== Segment start ==

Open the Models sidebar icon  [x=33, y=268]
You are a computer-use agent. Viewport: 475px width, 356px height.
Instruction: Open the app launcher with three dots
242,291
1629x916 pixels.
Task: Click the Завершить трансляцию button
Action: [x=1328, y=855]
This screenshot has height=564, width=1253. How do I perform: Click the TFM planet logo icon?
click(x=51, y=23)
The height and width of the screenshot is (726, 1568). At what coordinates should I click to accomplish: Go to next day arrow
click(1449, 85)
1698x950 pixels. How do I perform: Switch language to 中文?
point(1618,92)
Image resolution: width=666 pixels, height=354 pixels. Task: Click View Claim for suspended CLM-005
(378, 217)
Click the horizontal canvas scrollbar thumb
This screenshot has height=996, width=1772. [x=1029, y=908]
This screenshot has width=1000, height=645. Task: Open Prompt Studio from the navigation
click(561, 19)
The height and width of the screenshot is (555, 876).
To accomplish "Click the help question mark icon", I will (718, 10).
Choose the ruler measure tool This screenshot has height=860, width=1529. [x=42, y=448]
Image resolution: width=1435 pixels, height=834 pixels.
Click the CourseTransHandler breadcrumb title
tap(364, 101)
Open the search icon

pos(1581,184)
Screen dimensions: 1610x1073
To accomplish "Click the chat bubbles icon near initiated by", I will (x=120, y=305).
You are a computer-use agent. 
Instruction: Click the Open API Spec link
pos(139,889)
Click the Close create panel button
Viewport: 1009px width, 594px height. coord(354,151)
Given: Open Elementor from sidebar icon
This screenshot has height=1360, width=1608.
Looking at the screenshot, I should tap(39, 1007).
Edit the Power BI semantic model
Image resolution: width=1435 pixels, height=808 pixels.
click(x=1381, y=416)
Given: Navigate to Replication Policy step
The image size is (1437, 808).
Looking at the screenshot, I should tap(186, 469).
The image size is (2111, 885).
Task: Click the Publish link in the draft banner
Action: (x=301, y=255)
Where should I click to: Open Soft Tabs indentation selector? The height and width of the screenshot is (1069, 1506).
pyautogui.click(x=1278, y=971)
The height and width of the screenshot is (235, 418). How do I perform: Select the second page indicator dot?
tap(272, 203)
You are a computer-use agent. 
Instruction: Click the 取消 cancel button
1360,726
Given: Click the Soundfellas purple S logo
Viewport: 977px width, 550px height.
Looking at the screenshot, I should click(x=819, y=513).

== Segment end ==

TASK BRIEF: Your answer should be a single number: the count of lines above with the word "sidebar".

ANSWER TO THE PROBLEM: 2